Start of EXTRACTED INFORMATION

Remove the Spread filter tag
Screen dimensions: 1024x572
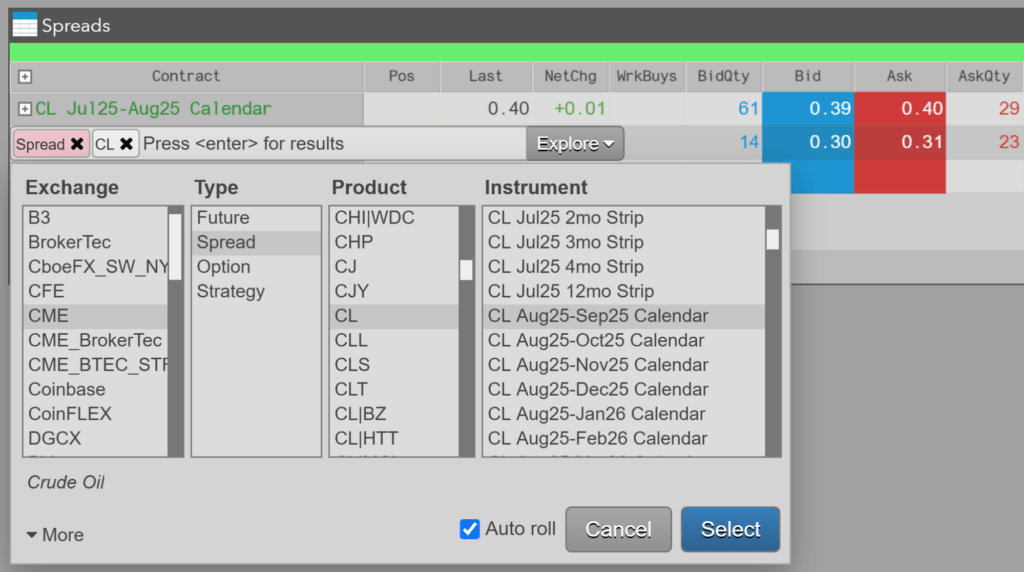coord(77,144)
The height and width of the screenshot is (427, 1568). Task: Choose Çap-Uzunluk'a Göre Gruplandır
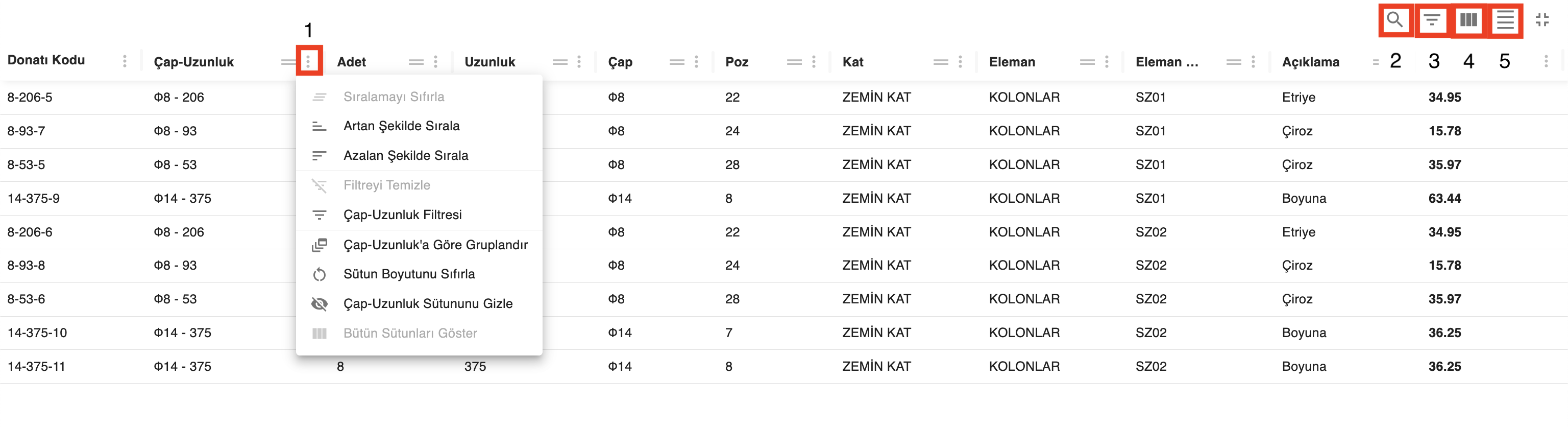435,244
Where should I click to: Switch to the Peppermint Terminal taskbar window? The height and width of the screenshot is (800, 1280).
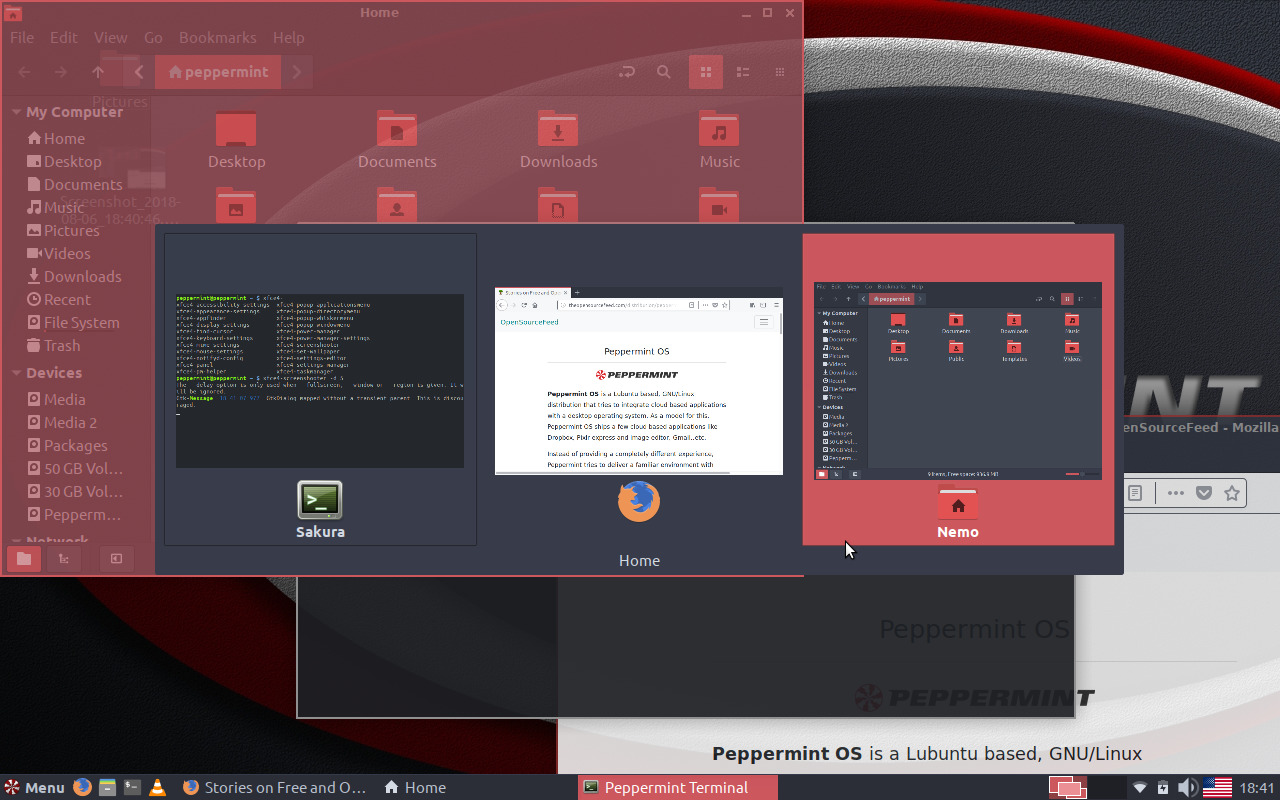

End of EXTRACTED INFORMATION

[WRITTEN INSTRUCTION]:
Rewrite every row above with "screenshot" replaced by "screen capture" and everything else unchanged. Omit the pictures from your answer.

[EXERCISE SOLUTION]:
Remove the Spread filter tag
Screen dimensions: 1024x572
coord(77,144)
The height and width of the screen capture is (427, 1568). Task: Choose Çap-Uzunluk'a Göre Gruplandır
435,244
Where should I click to: Switch to the Peppermint Terminal taskbar window? The height and width of the screen capture is (800, 1280).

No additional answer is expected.